Show Your Work
Curated by Sara Shaoul and Gabriela Vainsencher
601Artspace, 88 Eldridge Street, NYC
Sept. 24 - Dec 4, 2022
View installation images of the exhibition
Walead Beshty
Alighiero Boetti
Sophie Calle
T.J. Dedeaux-Norris
Susan Hamburger
Luigi Ghirri
Rivane Neuenschwander,
Arkadiy Ryabin
Roman Signer
Mierle Laderman Ukeles
Read about the exhibition in the New York Times
Curators Sara Shaoul and Gabriela Vainsecher discuss the exhibtion, and artist Susan Hamburger shares her process.
Curators’ Statement:
The way we work has radically changed in the last two years. We are looking less at the impact of individual labor, and more at how systems can support or abandon us. Artists are all too familiar with this reality. The art world is not a meritocracy, and hard work guarantees nothing. This exhibition is a series of commentaries that question how art, labor, virtue and meaning intersect. The artworks force us to consider what kinds of labor did or did not occur in their making and how that makes us feel, exposing our cultural biases and belief systems around success and working hard.
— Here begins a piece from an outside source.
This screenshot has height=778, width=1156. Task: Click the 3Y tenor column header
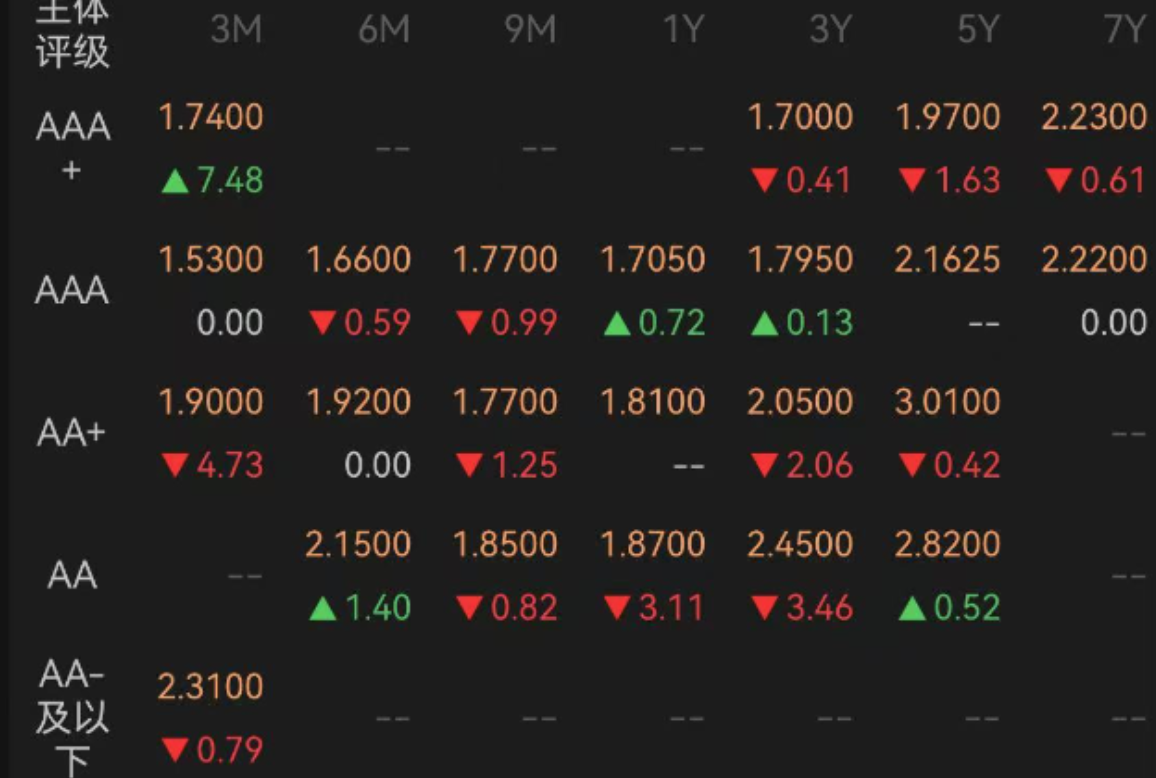pos(829,30)
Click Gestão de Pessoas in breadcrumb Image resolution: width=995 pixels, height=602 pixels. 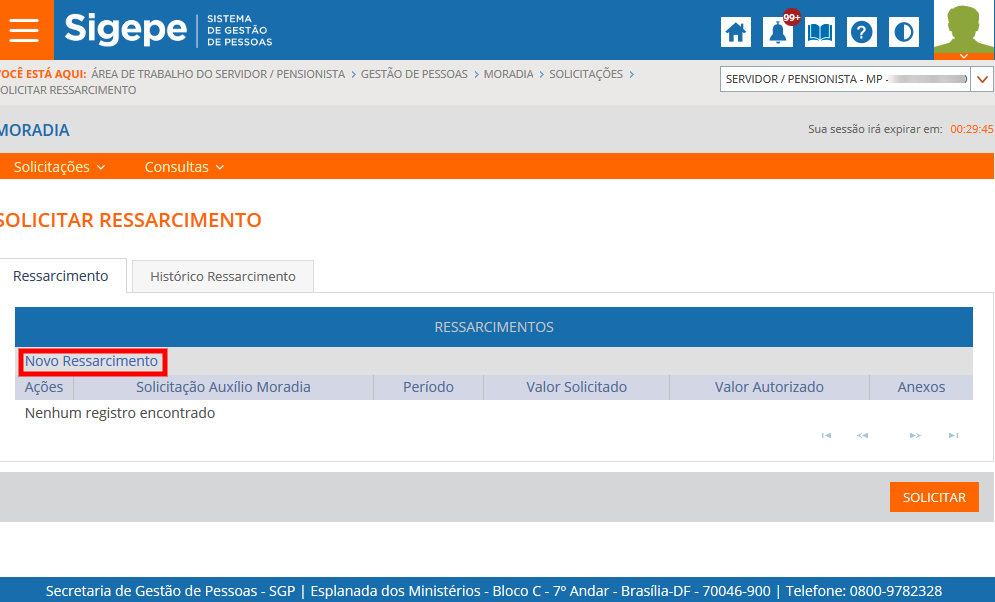(414, 74)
Any dialogue about art and labor in America draws on specific historical fallacies, from the (white, European) pioneer farmers who “earned” their land claims through physical investment, to the myth of the American Dream that propels the deserving into the middle class or beyond. American notions of success have been measured by metrics of labor, with slavery and other egregious racial and structural inequities conveniently ignored so that hard work could be positioned as the great equalizer.
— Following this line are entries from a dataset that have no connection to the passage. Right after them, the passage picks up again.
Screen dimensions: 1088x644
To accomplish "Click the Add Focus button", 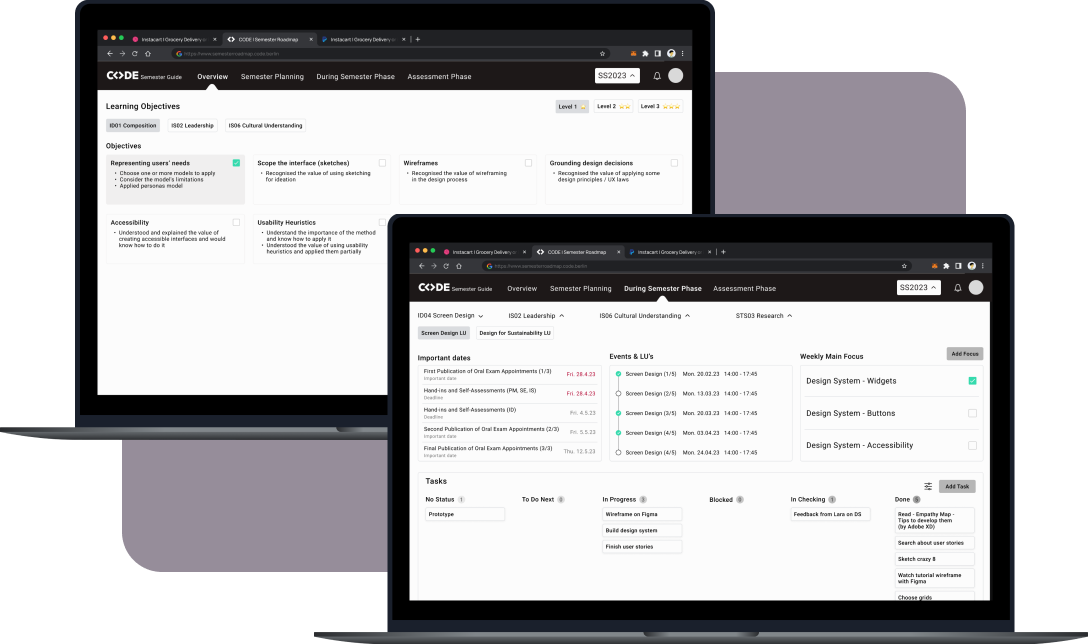I will [967, 353].
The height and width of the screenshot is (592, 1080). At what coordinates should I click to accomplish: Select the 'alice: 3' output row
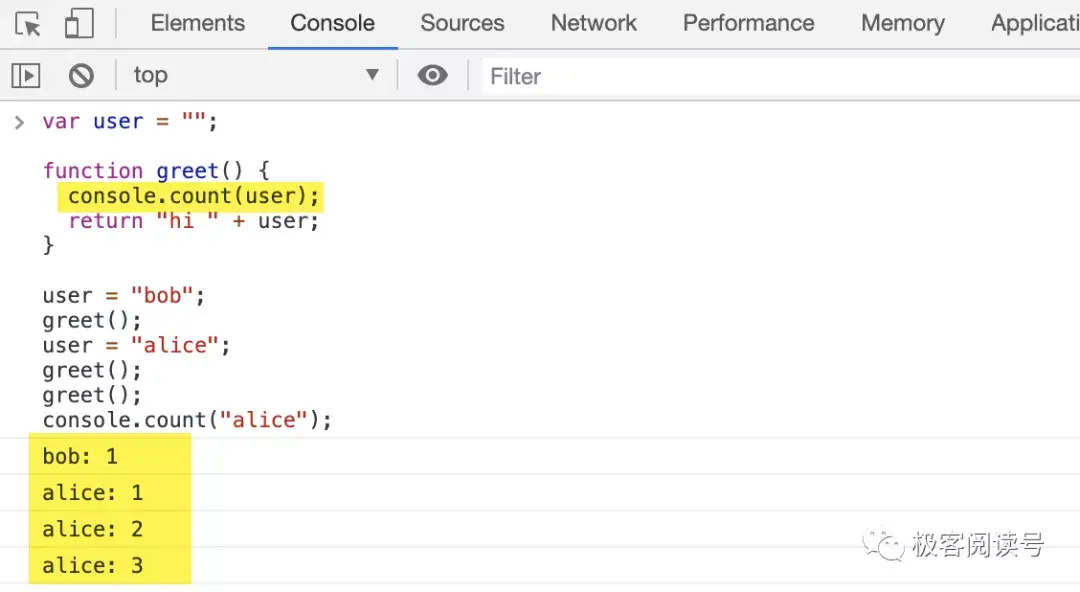coord(93,566)
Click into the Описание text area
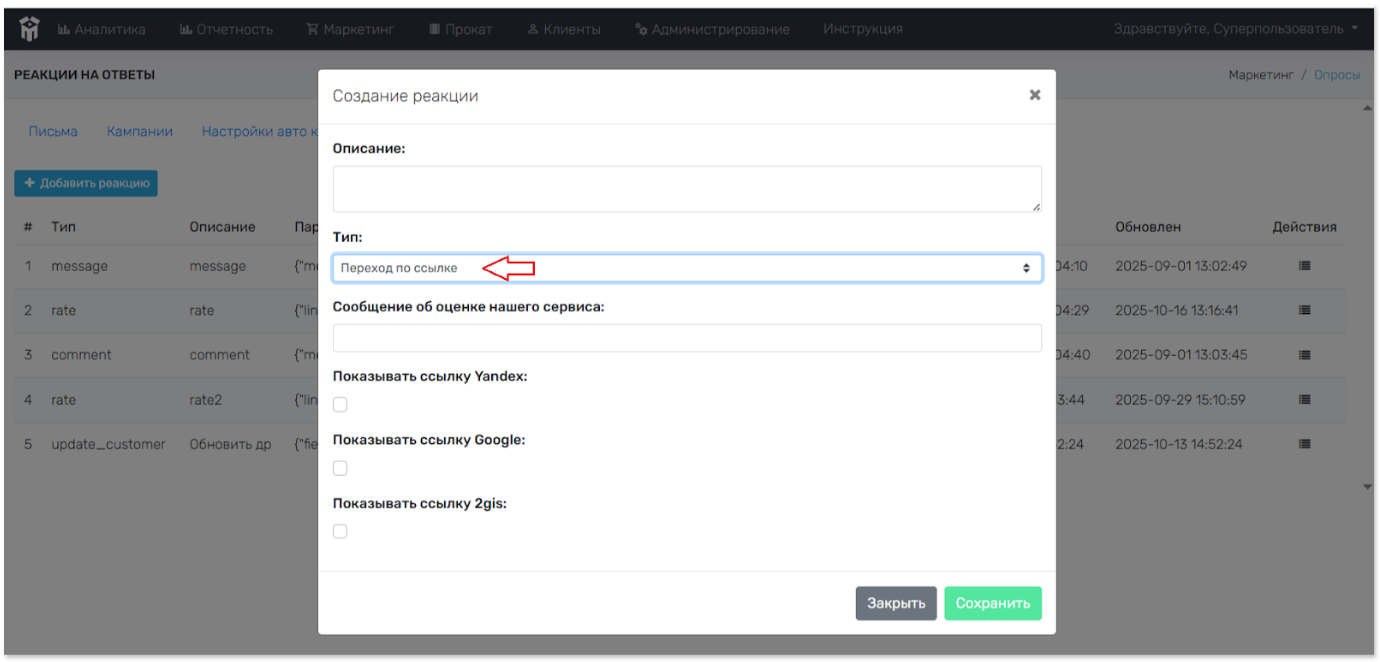This screenshot has width=1380, height=662. pyautogui.click(x=686, y=189)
But while wealth may be the goal of this quintessentially American form of striving, the leisure it could provide is suspect. In the U.S., the flaneur is a bum and there is no acceptable narrative for not working, ever. Yet, in the topsy-turvy reality of the art world, we all know working hard can amount to nothing. The artists in this exhibition explore the notion of “work” from different vantage points; from art brought to life through labor-intensive virtuosic efforts to art that succeeds exactly because the artist did less, not more, work. We titled this exhibition “Show your work”, after the ubiquitous request of math teachers everywhere. The artists in this show challenge us in different ways to consider the role of “work” in their artwork.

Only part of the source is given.